→ **CONSEGNA**:
Nel brano su «Querida Amazonia», da quale poesia e da quale autore proviene la poesia che il papa fa propria? Rispondi per favore in una frase.

→ **BRANO DEL DOCUMENTO**:
|---|

Sarebbe sbagliato però ridurre l’attenzione a questi due soli punti quando lo scritto del papa “Querida Amazonia”, Cara Amazzonia, è di una ricchezza straordinaria ed esprime un’intensità di coinvolgimento e di amore per una terra e per i poveri che la abitano quale nessun papa aveva mai manifestato finora. Si tratta di un testo intriso di poesia, e si sa che la poesia apre spazi che vanno ben oltre le parole, il che è un buon criterio ermeneutico per intendere anche ciò che nel testo non viene detto. Non si era mai visto un papa che in un documento magisteriale facesse propria una poesia così: “Del fiume fa il tuo sangue… Poi piantati, germoglia e cresci, che la tua radice si aggrappi alla terra perpetuamente e alla fine sii canoa, scialuppa, zattera, suolo, giara, stalla e uomo” (da “Llamado” del peruviano Javier Yglesias).

|---|

→ **DATI FORNITI**:
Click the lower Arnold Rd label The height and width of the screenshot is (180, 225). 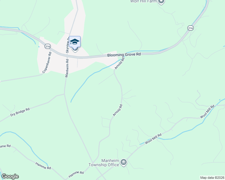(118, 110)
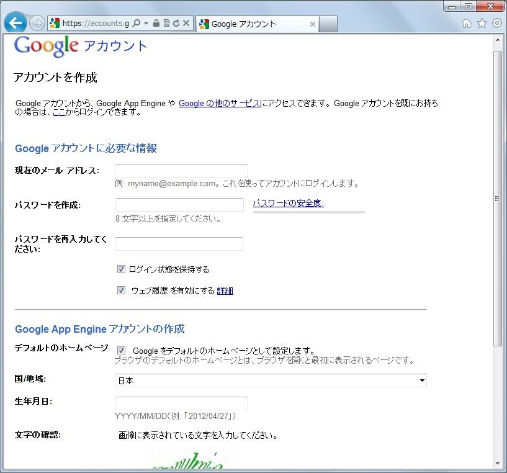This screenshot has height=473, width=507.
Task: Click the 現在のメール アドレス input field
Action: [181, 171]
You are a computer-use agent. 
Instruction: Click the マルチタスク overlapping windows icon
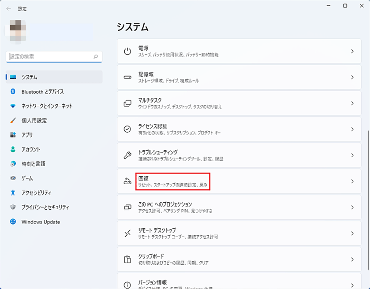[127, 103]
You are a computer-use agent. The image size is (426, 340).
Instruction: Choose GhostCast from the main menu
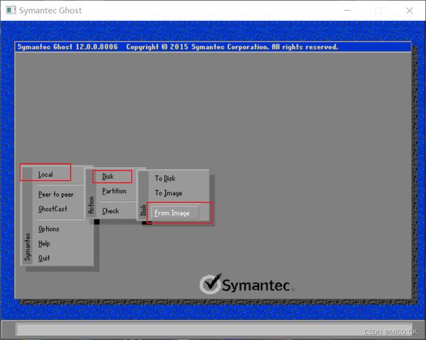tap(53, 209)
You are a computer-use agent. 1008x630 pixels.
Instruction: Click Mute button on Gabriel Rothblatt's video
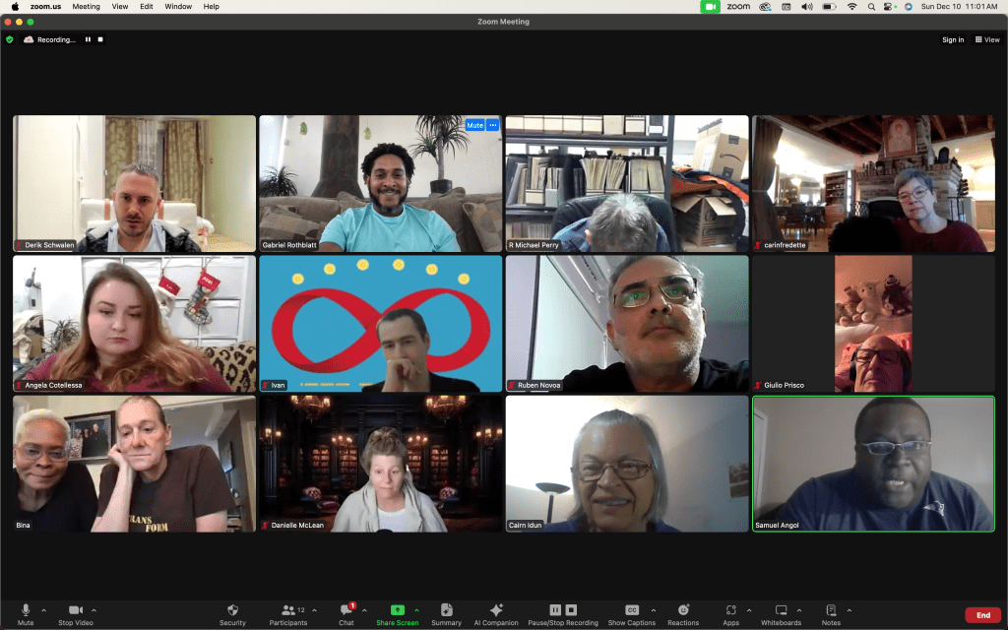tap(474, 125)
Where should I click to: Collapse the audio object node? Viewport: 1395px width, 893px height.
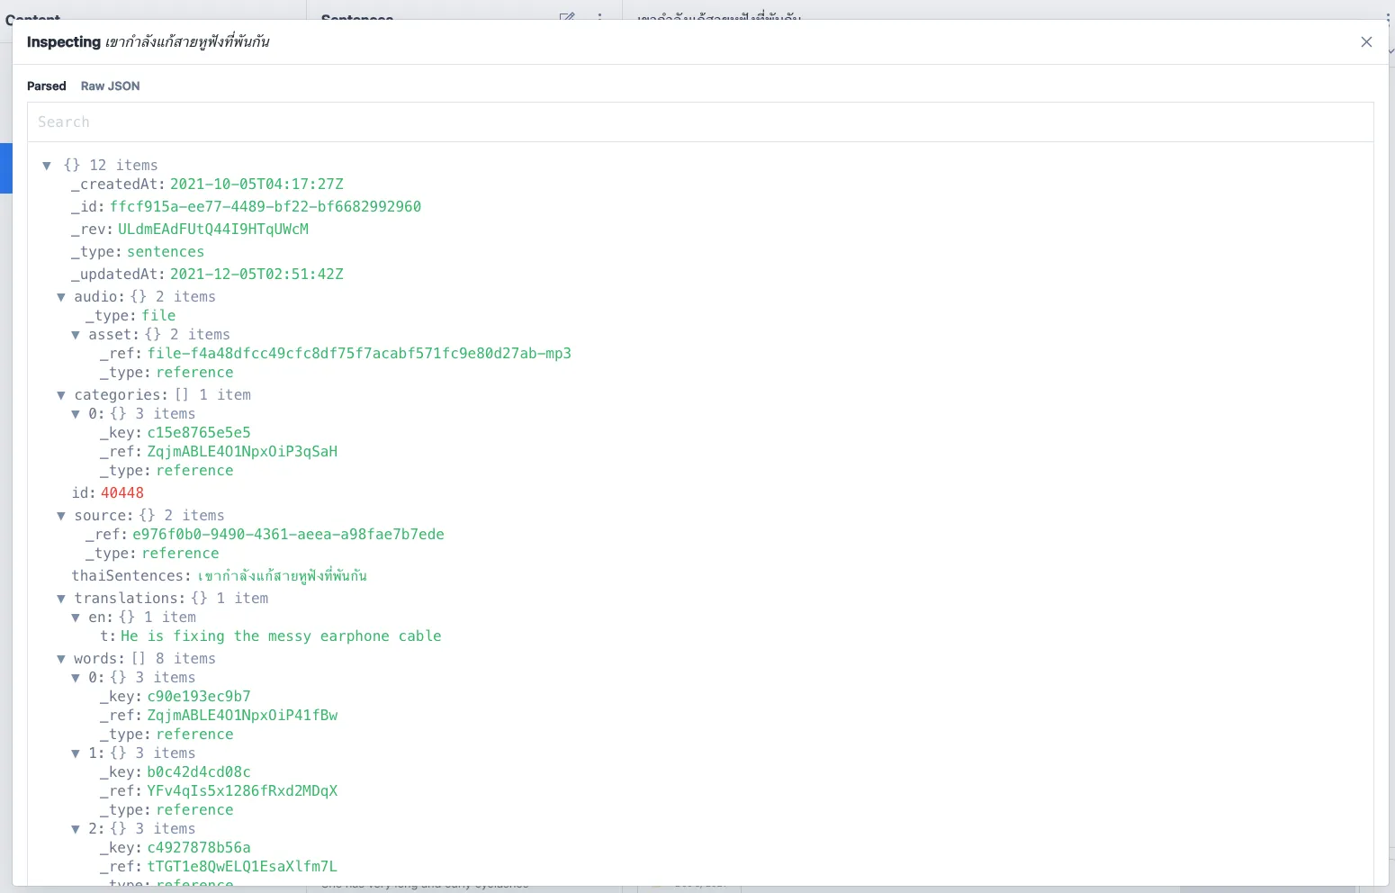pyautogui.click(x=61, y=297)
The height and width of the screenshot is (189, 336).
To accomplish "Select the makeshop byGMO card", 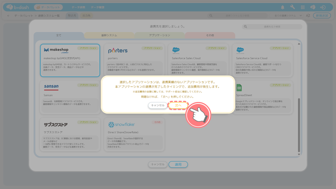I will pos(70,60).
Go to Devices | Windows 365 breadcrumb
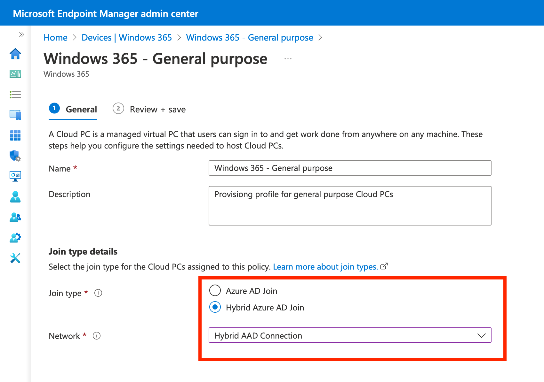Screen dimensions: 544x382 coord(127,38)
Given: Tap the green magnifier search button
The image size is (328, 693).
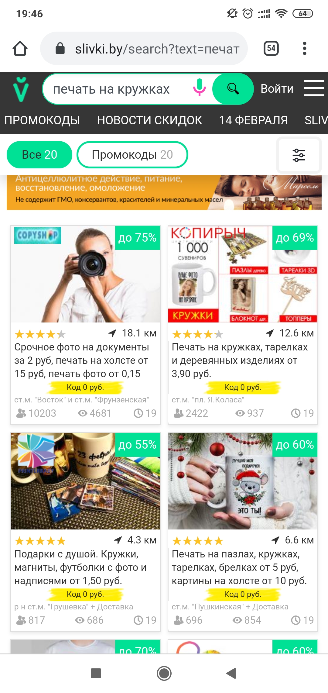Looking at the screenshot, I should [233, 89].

|---|

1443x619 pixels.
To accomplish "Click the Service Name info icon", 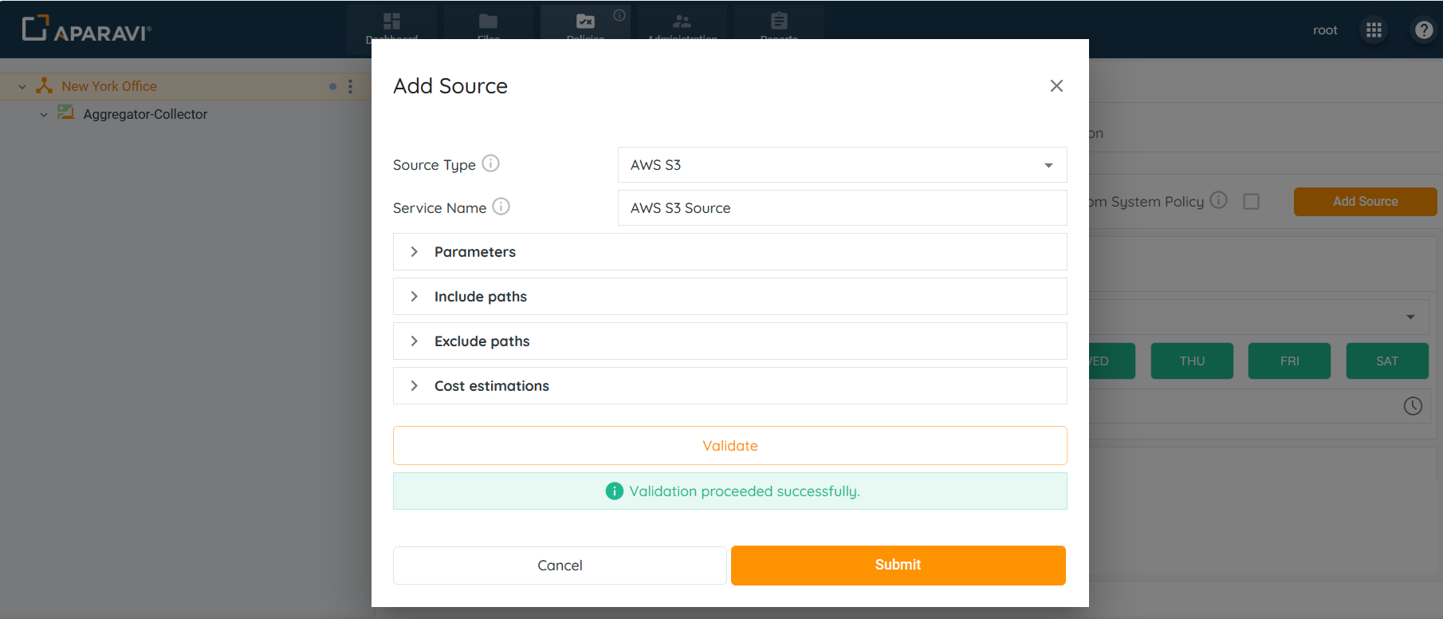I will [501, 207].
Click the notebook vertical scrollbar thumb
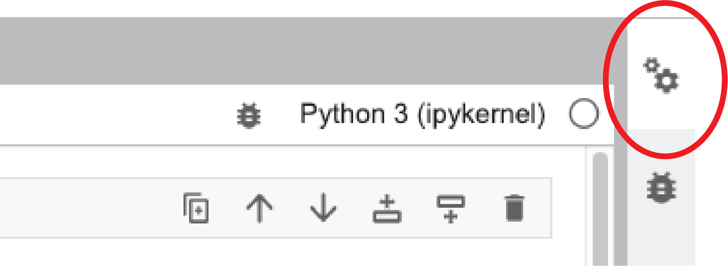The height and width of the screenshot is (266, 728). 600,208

|---|

→ **RISPOSTA**:
Proviene da «Llamado» del peruviano Javier Yglesias.